Copies of Wilcox’s artwork are available in a free poster format, which have been kindly provided by Park Communications, winner of Environmental Company of the Year at the PrintWeek 2014 Awards. The posters are printed on 110gsm Amadeus Offset 50, an FSC certified paper.

Ilona Gaynor
Warning Signs
Samsung printer and typographic prints, 2015

Designer and artist Ilona Gaynor presents a home printer that, for the duration of the exhibition, will regularly print out typographic messages that confront us with the visceral impact that climate change will have on the human body and the built environment.
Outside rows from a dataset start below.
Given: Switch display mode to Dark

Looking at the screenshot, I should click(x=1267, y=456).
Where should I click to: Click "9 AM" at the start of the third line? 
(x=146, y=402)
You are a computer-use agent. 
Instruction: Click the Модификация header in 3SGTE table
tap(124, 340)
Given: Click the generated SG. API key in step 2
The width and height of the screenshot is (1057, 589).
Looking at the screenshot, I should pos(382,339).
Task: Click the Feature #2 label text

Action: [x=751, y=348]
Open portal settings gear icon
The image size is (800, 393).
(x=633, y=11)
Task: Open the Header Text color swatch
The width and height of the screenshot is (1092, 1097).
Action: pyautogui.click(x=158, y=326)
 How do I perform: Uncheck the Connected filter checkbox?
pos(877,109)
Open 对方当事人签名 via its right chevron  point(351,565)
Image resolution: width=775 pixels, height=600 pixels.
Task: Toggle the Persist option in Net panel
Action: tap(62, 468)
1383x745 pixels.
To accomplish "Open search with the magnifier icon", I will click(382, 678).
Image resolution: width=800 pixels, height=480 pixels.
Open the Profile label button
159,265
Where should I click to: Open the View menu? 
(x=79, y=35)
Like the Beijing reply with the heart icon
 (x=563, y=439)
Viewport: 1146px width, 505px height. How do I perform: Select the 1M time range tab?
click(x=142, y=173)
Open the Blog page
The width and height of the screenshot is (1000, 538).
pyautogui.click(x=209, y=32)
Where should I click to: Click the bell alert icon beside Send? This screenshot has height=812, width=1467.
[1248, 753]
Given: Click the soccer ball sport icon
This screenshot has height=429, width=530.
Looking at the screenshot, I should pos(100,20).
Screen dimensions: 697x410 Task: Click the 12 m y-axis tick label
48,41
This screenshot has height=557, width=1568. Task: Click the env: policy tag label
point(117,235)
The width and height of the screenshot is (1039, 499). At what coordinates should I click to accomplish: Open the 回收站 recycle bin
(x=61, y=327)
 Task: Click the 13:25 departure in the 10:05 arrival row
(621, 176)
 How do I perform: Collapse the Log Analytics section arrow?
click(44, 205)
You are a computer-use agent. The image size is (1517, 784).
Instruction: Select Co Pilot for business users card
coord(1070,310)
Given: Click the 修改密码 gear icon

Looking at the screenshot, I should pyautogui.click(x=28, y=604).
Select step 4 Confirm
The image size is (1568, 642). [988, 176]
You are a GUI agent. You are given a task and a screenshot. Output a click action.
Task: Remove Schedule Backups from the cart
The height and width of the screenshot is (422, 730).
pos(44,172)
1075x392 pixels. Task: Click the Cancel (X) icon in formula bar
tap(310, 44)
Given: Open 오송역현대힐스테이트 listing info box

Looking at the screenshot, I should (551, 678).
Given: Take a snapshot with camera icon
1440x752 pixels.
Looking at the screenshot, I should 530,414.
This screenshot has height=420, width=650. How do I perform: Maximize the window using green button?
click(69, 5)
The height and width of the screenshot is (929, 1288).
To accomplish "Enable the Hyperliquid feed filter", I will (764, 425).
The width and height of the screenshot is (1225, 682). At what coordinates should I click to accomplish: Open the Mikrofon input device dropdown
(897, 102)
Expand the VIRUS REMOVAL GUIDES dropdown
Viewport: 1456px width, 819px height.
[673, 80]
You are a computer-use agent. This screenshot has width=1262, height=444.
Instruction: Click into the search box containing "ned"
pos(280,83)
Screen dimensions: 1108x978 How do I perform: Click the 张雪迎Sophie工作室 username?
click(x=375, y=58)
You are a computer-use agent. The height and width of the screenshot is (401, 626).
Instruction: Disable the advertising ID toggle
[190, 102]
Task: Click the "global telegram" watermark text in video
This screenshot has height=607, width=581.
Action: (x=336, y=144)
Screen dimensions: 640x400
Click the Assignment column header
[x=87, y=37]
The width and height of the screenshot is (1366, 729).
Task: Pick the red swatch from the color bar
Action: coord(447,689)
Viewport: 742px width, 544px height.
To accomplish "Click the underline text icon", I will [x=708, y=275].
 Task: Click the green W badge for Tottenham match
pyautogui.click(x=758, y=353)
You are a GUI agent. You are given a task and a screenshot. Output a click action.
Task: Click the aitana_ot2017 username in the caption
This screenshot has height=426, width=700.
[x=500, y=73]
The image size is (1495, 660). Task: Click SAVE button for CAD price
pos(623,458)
For Disegno’s residency, Gaynor designed a campaign that deals in horror and pessimism, rooting the communication of climate change in a bleak reality that she believes is inescapable.

Less is More
Glass-fronted fridge and contents with branding, 2015
An installation of a fridge represents architect Mies van der Rohe’s dictum of “less is more”, as adapted by industrial design practice PearsonLloyd. The studio’s message is designed to promote a better, richer way of life aimed at less acquisition, less waste and less expenditure of energy. By engaging and challenging people to live according to this simple principle, PearsonLloyd believes that we can protect our lives, humanity and life on earth.

Neri & Hu
Collage, 2015

Architecture and design studio Neri & Hu reflects on climate change together with the rapid demolition of sections of its home city Shanghai. The result is a collaged image of a dystopian Shanghai, behind which runs a dense screen of disturbing facts about pollution. Neri & Hu’s image reflects on how the future of our built environment is inalienably linked to the progression of climate change.

Maria Blaisse
Flexible Bamboo Oloid Structure 
Bamboo lattice structure, painted black, 2008

Inspired by naturalist Viktor Schauberger’s book Living Energies, fashion designer and architect Maria Blaisse has thought about how humans might interact more carefully with nature. Blaisse believes that climate change is caused by a fundamental disconnect with the world around us. She presents this model of an oloid structure, a highly flexible form drawn from nature. When worn, its manipulations around the body and capacity for transformation stress the need for an integrated view of humanity and the natural world.

Parsons & Charlesworth
Future Climate Histories
Mock-up of a book, 2015

Future Climate Histories, by design studio Parsons & Charlesworth, is a fictional book that blends scientific fact with stories. Set in the future, it tells of like-minded people who sought to change the course of climate change by establishing new cultural practices and rituals. Seizing the power of storytelling, and the ability of folklore to be passed down through generations, the book shows methods for developing new stories and ways of thinking about climate change, hopefully triggering accompanying shifts in behaviour.